Can you explain how clients probing for preferred networks can be exploited?

When a wireless client joins a network, it first issues a probe request management frame, which notifies access points in the area that a client wishes to join the named network. If a wireless network which matches the SSID responds, the client connects to that access point.

Many client wireless management systems, both those provided by wireless card vendors and those built into the operating system, maintain a list of preferred networks: Networks which the user has connected to in the past, and networks which have been pre-configured by the IT department. When the client is not connected to a network, it will begin probing for networks to join by looping through the preferred network list.

Unfortunately, when probing for previous networks, a client exposes information about itself and opens itself up for attack. A network listener can detect the networks being probed for. If a corporate client uses an obvious network name such as "My Fortune 500 Company", an attacker not only knows that the user likely works at that company, but that the client system may have sensitive data worth attacking. A network SSID does not carry any inherent security information. Unlike the key or certificates used to encrypt the network, it is not considered private or protected information by the 802.11 protocols, however by advertising the origin of the client system it raises the attractiveness for an attacker.

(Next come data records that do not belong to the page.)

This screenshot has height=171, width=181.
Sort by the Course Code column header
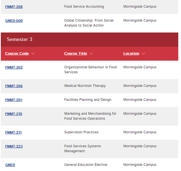17,53
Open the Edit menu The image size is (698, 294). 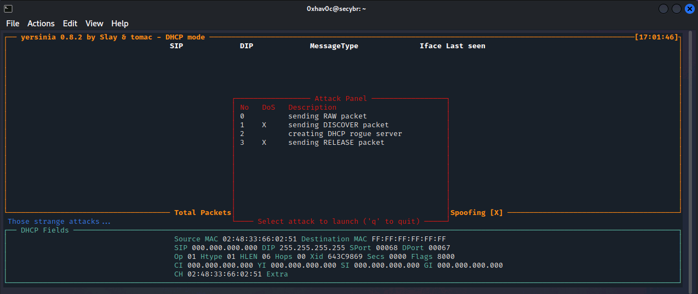click(70, 24)
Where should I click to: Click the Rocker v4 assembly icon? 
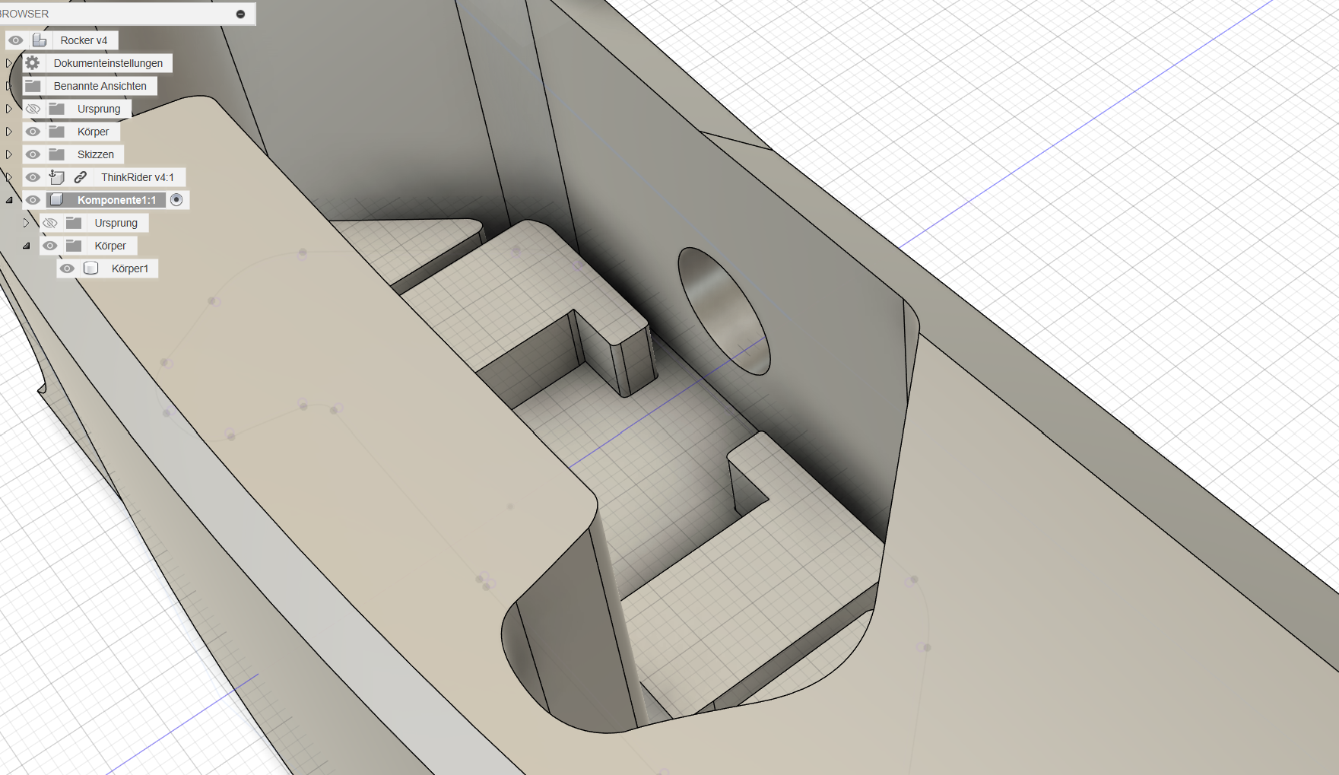40,40
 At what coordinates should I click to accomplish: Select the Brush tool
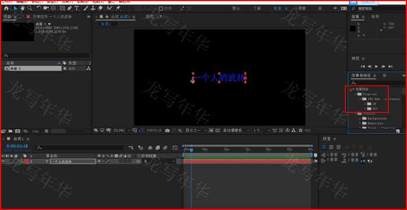pos(86,8)
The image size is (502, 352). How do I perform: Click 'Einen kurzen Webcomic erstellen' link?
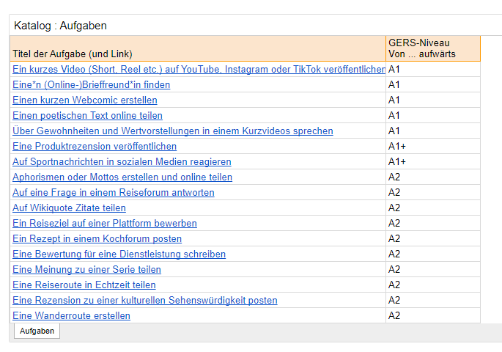click(84, 100)
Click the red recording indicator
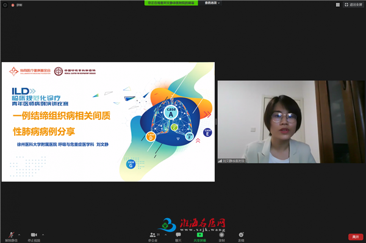The height and width of the screenshot is (243, 366). 16,5
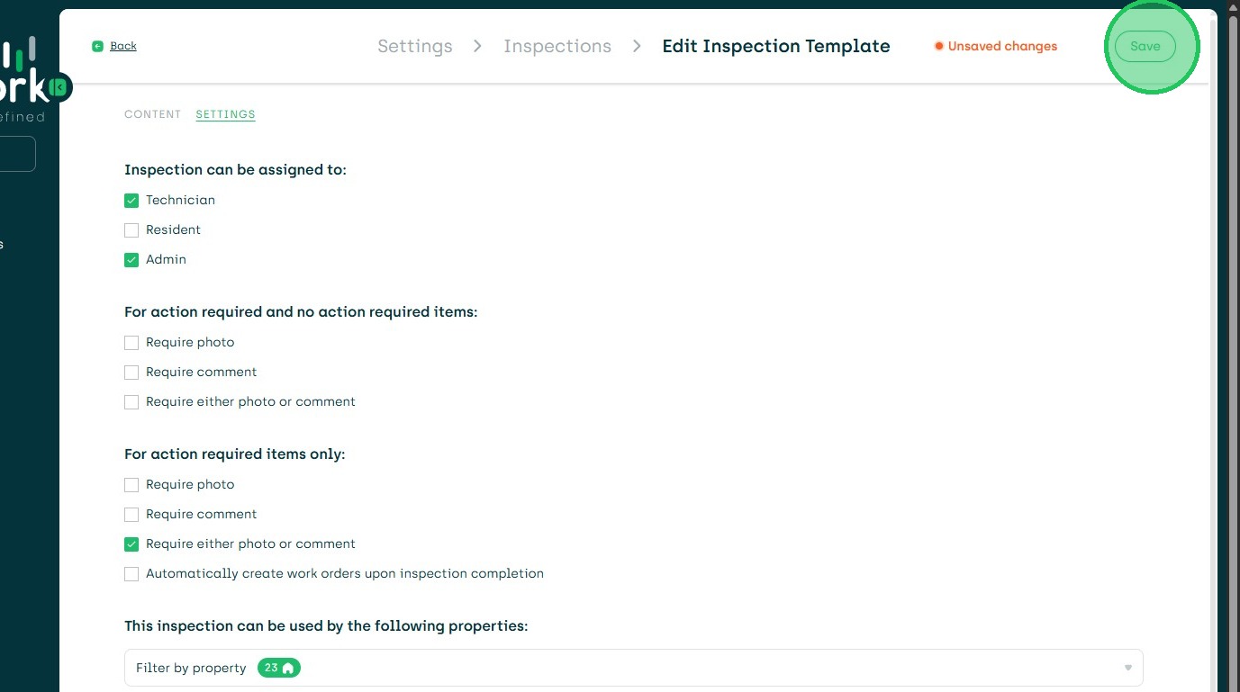Enable the Resident assignment checkbox

pyautogui.click(x=131, y=230)
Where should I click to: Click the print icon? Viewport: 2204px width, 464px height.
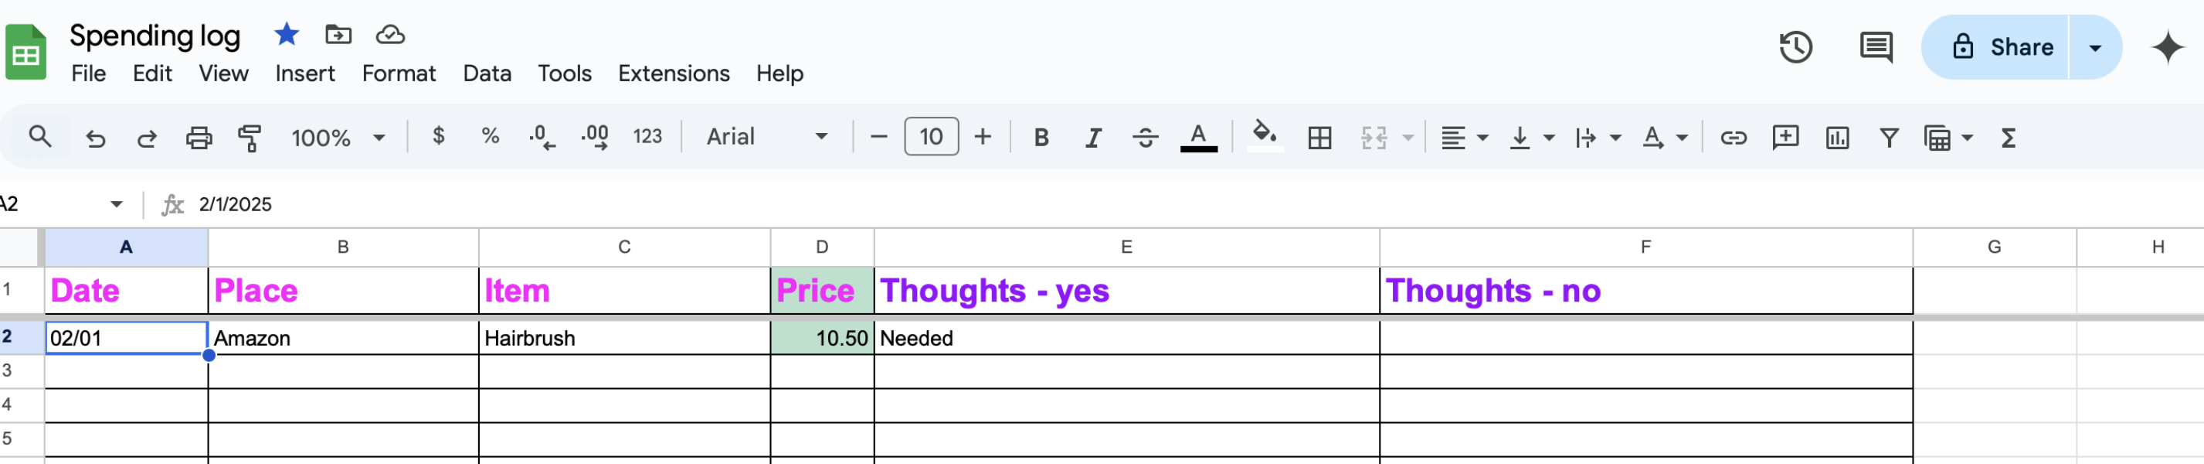click(x=198, y=137)
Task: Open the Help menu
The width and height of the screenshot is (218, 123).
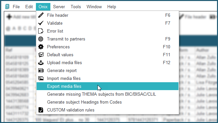Action: [112, 7]
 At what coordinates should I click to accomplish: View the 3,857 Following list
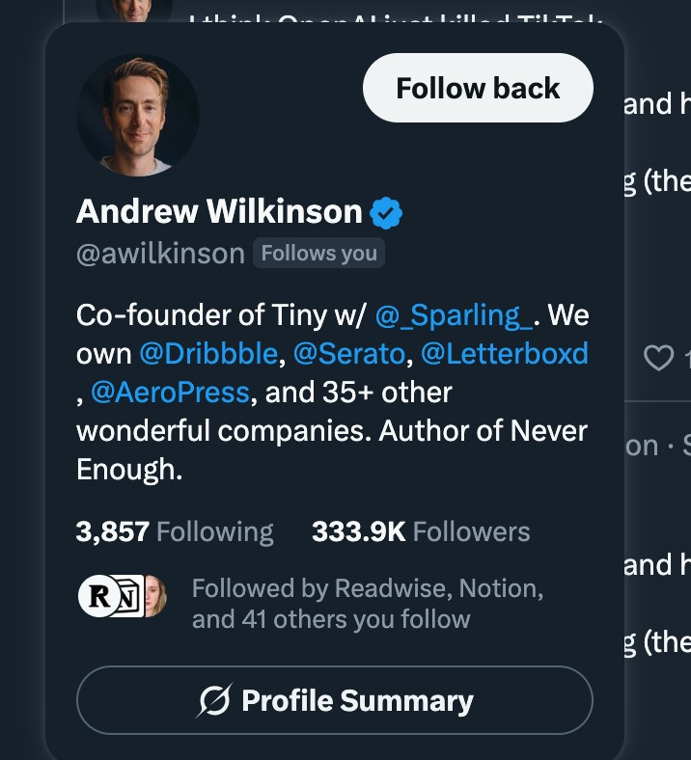175,531

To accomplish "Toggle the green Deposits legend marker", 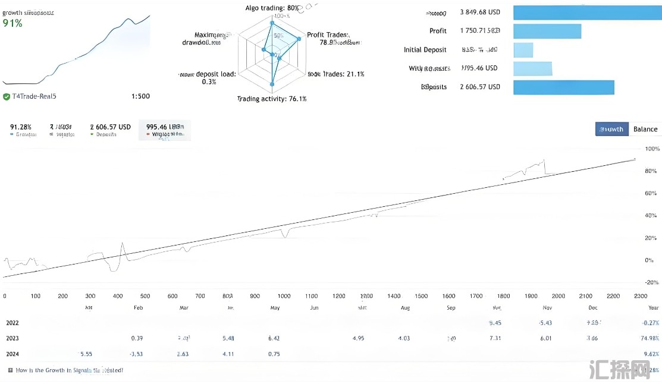I will (x=92, y=135).
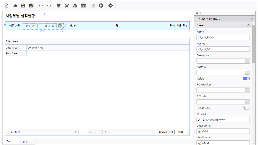Run the report preview play button
The image size is (258, 145).
[x=101, y=5]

Additionally, by probing for networks, the wireless management software is putting the system in a state where it is ready to join the first network to respond. By providing a network with the appropriate name, an attacker can provide the client with a fake address, fake networks, and even fake mail servers, just waiting for the user to try to check for new email. The Karma tool uses modified wireless drivers to provide an answering network for every probe request, no matter what the SSID.

Typically, if a preferred network is defined as using encryption or strong authentication such as 802.1x, the wireless management software will not connect to networks which do not advertise those capabilities. It may be possible in some situations, via design or bugs, for the management software to accept an unencrypted network. Since the preferred list typically includes all networks recently joined, unencrypted public networks such as those in coffee shops or bookstores may be requested as well.